Oggi il mondo degli hashtag sembra in effetti debitore della sua straordinaria capacità politica di visione, e di sintesi, della complessità. Ecco perché Martin Luther King non può essere liquidato come un qualsiasi motivatore, che ricorre a slogan da sognatore, buoni per commuovere un team di sportivi nell’intervallo di una partita. La sua storia personale coincide con un lascito preciso, che è tutt’uno con le contraddizioni sociali dell’America moderna.

Contraddizioni tutte ancora presenti e radicate, nonostante le indubbie vittorie di carattere formale, appunto i fondamentali diritti civili (cioè i diritti de iure) e nonostante le medaglie “borghesi” come il Premio Nobel per la Pace (1964) o il Martin Luther King Day, firmato niente meno che da Ronald Reagan nel 1983 e da allora festa nazionale statunitense.

Difesa degli immigrati

Se tornasse oggi, Mlk sarebbe il prima linea in difesa della trilogia della negazione razziale messa in campo da Donald Trump: il decreto sull’immigrazione che discrimina l’ingresso negli USA di milioni di persone provenienti dal quadrante mediorientale e asiatico.
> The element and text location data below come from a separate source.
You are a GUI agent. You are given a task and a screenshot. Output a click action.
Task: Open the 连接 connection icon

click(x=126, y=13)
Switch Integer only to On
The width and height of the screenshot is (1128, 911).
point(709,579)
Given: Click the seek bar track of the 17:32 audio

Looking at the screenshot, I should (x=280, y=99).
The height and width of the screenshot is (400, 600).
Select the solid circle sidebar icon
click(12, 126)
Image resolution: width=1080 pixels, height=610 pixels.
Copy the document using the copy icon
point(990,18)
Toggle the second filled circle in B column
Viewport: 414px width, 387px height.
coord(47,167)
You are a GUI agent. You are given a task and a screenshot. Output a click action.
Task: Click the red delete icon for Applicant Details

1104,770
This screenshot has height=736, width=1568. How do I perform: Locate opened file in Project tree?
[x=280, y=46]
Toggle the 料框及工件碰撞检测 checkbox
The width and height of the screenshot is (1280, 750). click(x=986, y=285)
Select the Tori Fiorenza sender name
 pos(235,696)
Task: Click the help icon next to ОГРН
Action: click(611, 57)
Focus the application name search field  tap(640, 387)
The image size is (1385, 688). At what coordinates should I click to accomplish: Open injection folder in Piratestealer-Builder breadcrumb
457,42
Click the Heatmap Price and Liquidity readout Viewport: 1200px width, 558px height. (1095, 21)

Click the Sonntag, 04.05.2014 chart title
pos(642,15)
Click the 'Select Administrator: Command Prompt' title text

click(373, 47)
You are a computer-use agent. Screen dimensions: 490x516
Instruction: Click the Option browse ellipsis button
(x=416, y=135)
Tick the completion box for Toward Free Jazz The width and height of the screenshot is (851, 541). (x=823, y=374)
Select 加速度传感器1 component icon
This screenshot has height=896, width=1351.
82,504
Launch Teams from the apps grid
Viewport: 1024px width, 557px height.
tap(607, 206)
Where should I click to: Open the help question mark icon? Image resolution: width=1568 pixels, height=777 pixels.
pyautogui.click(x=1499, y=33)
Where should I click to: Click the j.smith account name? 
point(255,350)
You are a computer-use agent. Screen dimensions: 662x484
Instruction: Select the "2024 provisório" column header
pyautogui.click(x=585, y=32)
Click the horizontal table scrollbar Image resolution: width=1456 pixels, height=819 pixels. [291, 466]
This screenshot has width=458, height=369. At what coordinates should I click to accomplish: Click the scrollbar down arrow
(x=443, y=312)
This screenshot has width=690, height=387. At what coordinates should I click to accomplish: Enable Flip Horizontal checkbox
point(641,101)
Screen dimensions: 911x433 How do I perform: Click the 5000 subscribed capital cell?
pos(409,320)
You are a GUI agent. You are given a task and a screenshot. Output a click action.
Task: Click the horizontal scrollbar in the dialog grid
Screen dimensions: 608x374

Il muro col Messico, una minaccia verso una comunità molto più estesa, perché riguarda tutta l’America Latina e infine la stretta sui Dreamers, come chiaro esempio di discriminazione del sogno americano su base squisitamente etnica. La solita vecchia storia, col vestito nuovo.

Difesa delle donne

Ma anche le donne con #MeToo sarebbero una trincea nella quale gettarsi: prima di tutto perché Tarana Burke, l’attivista che ha dato vita al movimento, è afroamericana; e poi perché lo ha fatto da New York, inverando cioè due profonde convinzioni di Martin Luther King. La prima: agli afroamericani, donne e uomini, spetta l’avanguardia della mobilitazione perché la storia americana è stata costruita sulla loro sistematica oppressione e, la seconda, non illudersi sul progressismo di maniera delle grandi città, in fondo non così diverse dalla provincia profonda e retrograda. Nazione costruita sulle diseguaglianze, nessun angolo d’America era ed è esente da questo peccato originale, iniziato con la guerra bianca ai nativi.

Black lives matter

Probabilmente nessun politico del Novecento americano ha colto a fondo il carattere razziale di una collettività che ha avuto per secoli nella segregazione la propria bussola: ecco perché il Movimento (e l’hashtag) #Black lives matter lo troverebbe probabilmente in prima linea. Proprio nel 1968, nell’anno del suo assassinio, King aveva iniziato la sua “campagna contro la povertà” in un Paese ricco di 40 milioni di poveri. Salario minimo garantito, edilizia sociale, partecipazione dei lavoratori, sono tutte piattaforme attraverso le quali, cinquant’anni fa, MLK aveva gridato all’iniziale sordità di Lyndon Johnson che le vite nere, simbolo di tutti gli emarginati, valgono quanto le bianche (e le gialle del lontano Vietnam).

Contro le armi e la Nra

Infine il #NeverAgain, il movimento contro le armi da fuoco, dove il reverendo King saprebbe oggi far valere tutta la forza della ragione, della passione e della dialettica per scongiurare (è in fondo questa la natura della diaspora violenta di Malcom X in seno al movimento per i diritti degli afroamericani) l’eversione armata e il muro contro muro dove il più forte e il più ricco, alla fine, vincono sempre.

Ancora contro il mito

La sua voce quest’anno ha parlato ancora una volta a tutta la Nazione, in diretta tv, nello spot del Superbowl che pubblicizzava a febbraio uno dei truck più celebri d’America. Ognuno si dia quindi la riposta che preferisce: in oltre 103 milioni hanno assistito alla cinica mercificazione del suo mito trasformato in piazzista di automobili, oppure alla capacità mimetica – intelligenza del vero pacifista – di arrivare nelle case di tutti (anche dei WASP, anche dei qualunquisti, anche dei suprematisti laggiù a Charlottesville) per ricordare che avere un sogno non significa per forza credere alle favole?